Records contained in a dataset

☆ ☆ ☆ ☆ ☆ ☆ ☆

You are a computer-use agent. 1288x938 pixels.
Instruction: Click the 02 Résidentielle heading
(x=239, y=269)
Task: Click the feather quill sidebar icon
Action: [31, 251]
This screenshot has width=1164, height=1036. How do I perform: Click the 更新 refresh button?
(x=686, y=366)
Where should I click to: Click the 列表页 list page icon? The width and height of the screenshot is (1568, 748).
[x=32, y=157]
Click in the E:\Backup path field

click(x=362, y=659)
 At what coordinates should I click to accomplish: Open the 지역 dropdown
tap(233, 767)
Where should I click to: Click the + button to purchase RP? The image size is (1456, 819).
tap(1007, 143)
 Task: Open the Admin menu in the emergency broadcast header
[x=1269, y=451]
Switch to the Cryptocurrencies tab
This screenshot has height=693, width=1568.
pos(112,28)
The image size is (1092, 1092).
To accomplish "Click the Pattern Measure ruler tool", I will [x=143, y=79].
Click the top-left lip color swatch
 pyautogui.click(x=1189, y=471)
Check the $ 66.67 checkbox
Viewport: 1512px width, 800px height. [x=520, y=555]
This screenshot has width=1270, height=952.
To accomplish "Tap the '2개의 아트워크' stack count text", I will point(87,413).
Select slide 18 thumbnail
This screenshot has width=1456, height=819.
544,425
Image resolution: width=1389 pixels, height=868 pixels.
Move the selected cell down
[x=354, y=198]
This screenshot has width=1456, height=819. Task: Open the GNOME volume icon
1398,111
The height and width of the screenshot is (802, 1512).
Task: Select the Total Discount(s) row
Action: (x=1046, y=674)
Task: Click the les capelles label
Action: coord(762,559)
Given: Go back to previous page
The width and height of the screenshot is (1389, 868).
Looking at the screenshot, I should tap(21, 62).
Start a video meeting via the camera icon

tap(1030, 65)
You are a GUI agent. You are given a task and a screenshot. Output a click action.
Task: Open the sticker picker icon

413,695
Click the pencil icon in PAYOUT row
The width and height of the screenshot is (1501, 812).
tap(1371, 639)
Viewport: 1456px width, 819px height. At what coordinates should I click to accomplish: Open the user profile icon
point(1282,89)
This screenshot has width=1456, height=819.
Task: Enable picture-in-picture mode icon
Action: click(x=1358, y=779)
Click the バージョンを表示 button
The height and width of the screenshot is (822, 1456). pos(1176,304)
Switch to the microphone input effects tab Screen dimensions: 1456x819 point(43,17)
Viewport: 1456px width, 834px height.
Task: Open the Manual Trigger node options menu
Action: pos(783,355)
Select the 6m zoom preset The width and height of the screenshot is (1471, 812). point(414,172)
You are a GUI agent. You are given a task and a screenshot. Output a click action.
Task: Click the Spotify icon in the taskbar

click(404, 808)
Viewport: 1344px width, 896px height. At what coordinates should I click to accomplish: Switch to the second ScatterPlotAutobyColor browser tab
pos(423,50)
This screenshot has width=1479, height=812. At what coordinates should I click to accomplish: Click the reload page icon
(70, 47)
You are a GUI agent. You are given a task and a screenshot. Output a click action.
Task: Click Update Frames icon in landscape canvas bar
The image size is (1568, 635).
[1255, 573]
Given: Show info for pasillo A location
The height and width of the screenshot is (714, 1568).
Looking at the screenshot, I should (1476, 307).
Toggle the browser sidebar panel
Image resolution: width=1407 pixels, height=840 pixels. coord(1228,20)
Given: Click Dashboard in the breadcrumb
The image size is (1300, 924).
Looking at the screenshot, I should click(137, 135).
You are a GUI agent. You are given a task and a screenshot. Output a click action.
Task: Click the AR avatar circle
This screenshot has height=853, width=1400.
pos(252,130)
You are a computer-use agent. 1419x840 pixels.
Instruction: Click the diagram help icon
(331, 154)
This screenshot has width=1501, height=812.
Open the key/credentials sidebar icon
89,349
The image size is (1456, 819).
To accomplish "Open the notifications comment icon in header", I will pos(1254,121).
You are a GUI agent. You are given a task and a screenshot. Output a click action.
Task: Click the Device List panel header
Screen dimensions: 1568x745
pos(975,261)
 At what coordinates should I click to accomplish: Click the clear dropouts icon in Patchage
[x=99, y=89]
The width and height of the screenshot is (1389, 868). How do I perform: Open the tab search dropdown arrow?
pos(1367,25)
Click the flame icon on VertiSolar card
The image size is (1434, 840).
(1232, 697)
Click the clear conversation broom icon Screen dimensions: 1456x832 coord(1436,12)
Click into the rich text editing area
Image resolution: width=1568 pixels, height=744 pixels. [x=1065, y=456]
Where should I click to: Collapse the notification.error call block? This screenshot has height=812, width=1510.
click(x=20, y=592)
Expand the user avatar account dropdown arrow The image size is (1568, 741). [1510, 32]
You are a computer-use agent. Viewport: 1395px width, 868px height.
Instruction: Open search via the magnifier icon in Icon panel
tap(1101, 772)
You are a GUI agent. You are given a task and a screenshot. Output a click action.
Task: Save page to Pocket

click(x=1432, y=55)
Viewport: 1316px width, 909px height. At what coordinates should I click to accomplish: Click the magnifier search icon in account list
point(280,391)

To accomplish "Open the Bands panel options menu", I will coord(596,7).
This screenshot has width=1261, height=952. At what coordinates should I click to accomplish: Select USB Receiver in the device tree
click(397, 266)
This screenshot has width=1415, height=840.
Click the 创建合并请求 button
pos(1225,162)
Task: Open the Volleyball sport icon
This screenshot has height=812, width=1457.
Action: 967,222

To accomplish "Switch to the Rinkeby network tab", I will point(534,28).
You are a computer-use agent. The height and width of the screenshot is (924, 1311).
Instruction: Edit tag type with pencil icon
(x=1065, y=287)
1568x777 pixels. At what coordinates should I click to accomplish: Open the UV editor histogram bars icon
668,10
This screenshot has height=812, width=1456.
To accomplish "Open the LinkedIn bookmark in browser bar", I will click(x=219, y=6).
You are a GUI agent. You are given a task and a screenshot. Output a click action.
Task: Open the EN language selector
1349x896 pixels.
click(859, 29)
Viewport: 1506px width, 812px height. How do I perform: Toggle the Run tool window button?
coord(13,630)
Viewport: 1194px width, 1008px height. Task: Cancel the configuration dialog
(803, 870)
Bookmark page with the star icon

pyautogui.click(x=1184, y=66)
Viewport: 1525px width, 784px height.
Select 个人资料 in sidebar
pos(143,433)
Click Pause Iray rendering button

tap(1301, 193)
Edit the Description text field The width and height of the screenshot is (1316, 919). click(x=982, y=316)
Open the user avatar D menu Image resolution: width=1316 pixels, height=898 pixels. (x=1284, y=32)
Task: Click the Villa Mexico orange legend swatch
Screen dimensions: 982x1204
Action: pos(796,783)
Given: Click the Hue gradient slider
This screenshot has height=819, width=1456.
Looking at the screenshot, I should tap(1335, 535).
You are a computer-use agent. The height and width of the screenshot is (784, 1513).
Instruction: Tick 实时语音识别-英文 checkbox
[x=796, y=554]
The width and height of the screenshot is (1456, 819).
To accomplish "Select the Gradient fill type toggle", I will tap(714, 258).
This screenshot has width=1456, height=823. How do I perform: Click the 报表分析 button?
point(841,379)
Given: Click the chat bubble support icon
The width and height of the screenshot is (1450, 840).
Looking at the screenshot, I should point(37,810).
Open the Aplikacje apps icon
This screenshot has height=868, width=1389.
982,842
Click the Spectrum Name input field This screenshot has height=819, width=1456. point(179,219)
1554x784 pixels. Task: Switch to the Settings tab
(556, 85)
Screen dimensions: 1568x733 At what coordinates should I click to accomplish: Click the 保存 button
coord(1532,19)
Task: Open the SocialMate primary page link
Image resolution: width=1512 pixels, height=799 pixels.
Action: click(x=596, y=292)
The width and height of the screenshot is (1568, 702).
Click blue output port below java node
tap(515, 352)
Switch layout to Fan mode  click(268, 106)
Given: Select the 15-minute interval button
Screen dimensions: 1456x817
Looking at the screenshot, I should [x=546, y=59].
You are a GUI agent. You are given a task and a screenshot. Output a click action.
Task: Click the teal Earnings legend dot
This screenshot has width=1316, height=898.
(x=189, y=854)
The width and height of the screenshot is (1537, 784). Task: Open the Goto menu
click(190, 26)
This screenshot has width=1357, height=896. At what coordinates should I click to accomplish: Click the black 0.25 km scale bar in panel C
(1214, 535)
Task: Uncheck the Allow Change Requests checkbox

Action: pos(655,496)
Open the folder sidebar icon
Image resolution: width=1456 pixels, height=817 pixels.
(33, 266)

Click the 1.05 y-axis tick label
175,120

☆ ☆ ☆ ☆ ☆ ☆ ☆

| What the exercise asks |
Answer with a single number, the count of lines in the data that contain "computer".

| Task result |
5